Peristiwa Gerakan 30 September 1965, yang di kenal dengan G30S/PKI. Merupakan suatu sejarah yang paling buruk dan kelam bagi bangsa Indonesia. Kondisi politik yang tidak stabil, membawa ketegangan ideologi serta dinamika kekuasan yang melahirkan peristiwa ini, sehingga masih menjadi bahan kajian dan refleksi sampai saat ini. Dalam sejarahnya, Partai Komunis Indonesia (PKI) adalah salah satu partai terbesar yang memiliki tujuan menggeser pemerintahan Presiden Soekarno dan menggantikan pemerintahan yang lebih pro-komunis.
Dalam Jurnal, D. N. Aidit, Sastra, Dan Geliat Zamannya karya Yoseph Yapi Taum. Menyebutkan bahwa D.N Aidit yang dinilai sebagai tokoh utama dalam gerakan G30S/PKI, menjabat sebagai pemimpin PKI yang berusaha mencapai tujuannya melalui kudeta. Bekerja sama dengan beberapa organisasi lain hingga satuan militer. Organisasi tersebut diantaranya Lembaga Kebudayaan Rakyat (Lekra) Gerakan Wanita Indonesia (Gerwani), Sentral Organisasi Buruh Seluruh Indonesia (SOBSI).
Gerakan G30S/PKI yang awalnya bertujuan untuk melakukan penculikan tujuh jendral Angkatan Darat. Sehingga, dalam gerakan ini PKI menggandeng Regimen Tjakrabirawa yaitu Regimen Pengawal Istana, yang saat itu dipimpin oleh Leftenan Kolonel Untung Surropati, yang saat itu menjabat sebagai Komandan Batalyon I Resimen Tjakrabirawa.
Peristiwa G30S/PKI menewaskan tujuh pahlawan revolusi, yang terdiri dari perwira tinggi Angkatan Darat. Para jenderal tersebut, yaitu Jenderal Ahmad Yani, Mayjen R. Suprapto, Mayjen M.T. Haryono, Mayjen S. Parman, Brigjen D.I. Panjaitan, Brigjen Sutoyo Siswomiharjo, dan Lettu Pierre Tendean (ajudan Jenderal Nasution yang tertukar), mereka dibunuh secara kejam dan jasad mereka kemudian dibuang di sebuah sumur tua di Lubang Buaya, Jakarta.
Dikutip dari jurnal, ” Penggulingan Soekarno Soekarno Di Balik Peristiwa G30S” karya Yulius Dwi Cahyono. Bahwa Pasca persitiwa G30S 1965 Soeharto tampil sebagai pengusa Orde Baru dengan mengendalikan masyarakat melalui produksi dan reproduksi ingatan akan peristiwa G30S/PKI. Dengan menyensor koran dan memanfaatkan media yang di kelola oleh Angkatan Darat, untuk menciptakan narasi tentang kekejaman PKI di lubang buaya. Upaya itu di lakukan untuk memperkuat kontrol pemerintah saat itu.
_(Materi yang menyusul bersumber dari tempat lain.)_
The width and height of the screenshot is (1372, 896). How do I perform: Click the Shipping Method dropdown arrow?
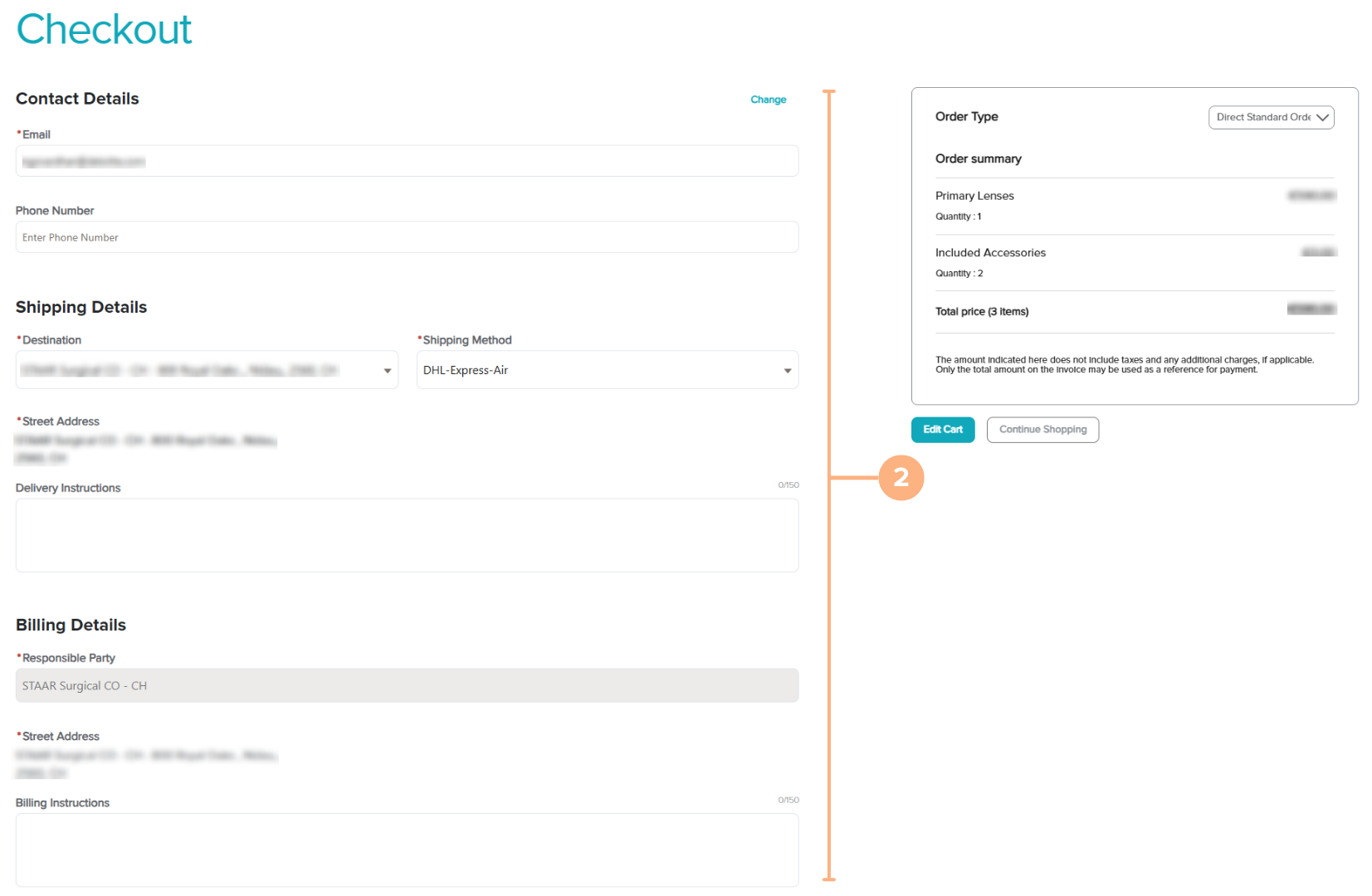(788, 371)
Namun, upaya yang paling efektif adalah film _Pengkhianatan G30S/PKI_ karya Arifin C. Noer tahun 1980-an hingga 1990-an. Film ini selalu diputar setiap tanggal 30 September malam hari dan wajib di tonton oleh siswa. Film ini menjadi alat propaganda efektif Orde Baru hingga akhirnya di hentikan pada September 1998 oleh pemerintahan BJ.Habibi.
Setelah film G30S/PKI tidak lagi di tayangkan secara wajib, narasi terkait G30S/PKI mulai mengalami perubahan. Generasi pasca-Orde Baru tumbuh tanpa paparan rutin film propaganda, sehingga membuka ruang interpretasi baru atas peristiwa 1965. Diskusi akademik, penelitian sejarah, hingga karya sastra dan film dokumenter mulai hadir dengan sudut pandang yang beragam.
Penghentian penayangan film Pengkhianatan G30S/PKI menandai pergeseran narasi tentang tragedi tersebut. Narasi tunggal tentang kekejaman PKI kini berkembang menjadi lebih terbuka dan kompleks, memicu perdebatan tentang dalang sebenarnya dan dampaknya bagi korban dan masyarakat. Perdebatan ini masih terus berlangsung hingga kini.
Peristiwa G30S/PKI merupakan salah satu kejadian terkelam dalam sejarah Indonesia yang meninggalkan luka mendalam bagi korban dan keluarganya. Tragedi ini juga membentuk arah politik, sosial, dan budaya bangsa selama puluhan tahun. Hingga kini, G30S/PKI menjadi bahan refleksi dan peringatan pentingnya menjaga persatuan dan kewaspadaan terhadap ancaman ideologi yang dapat memecah belah bangsa.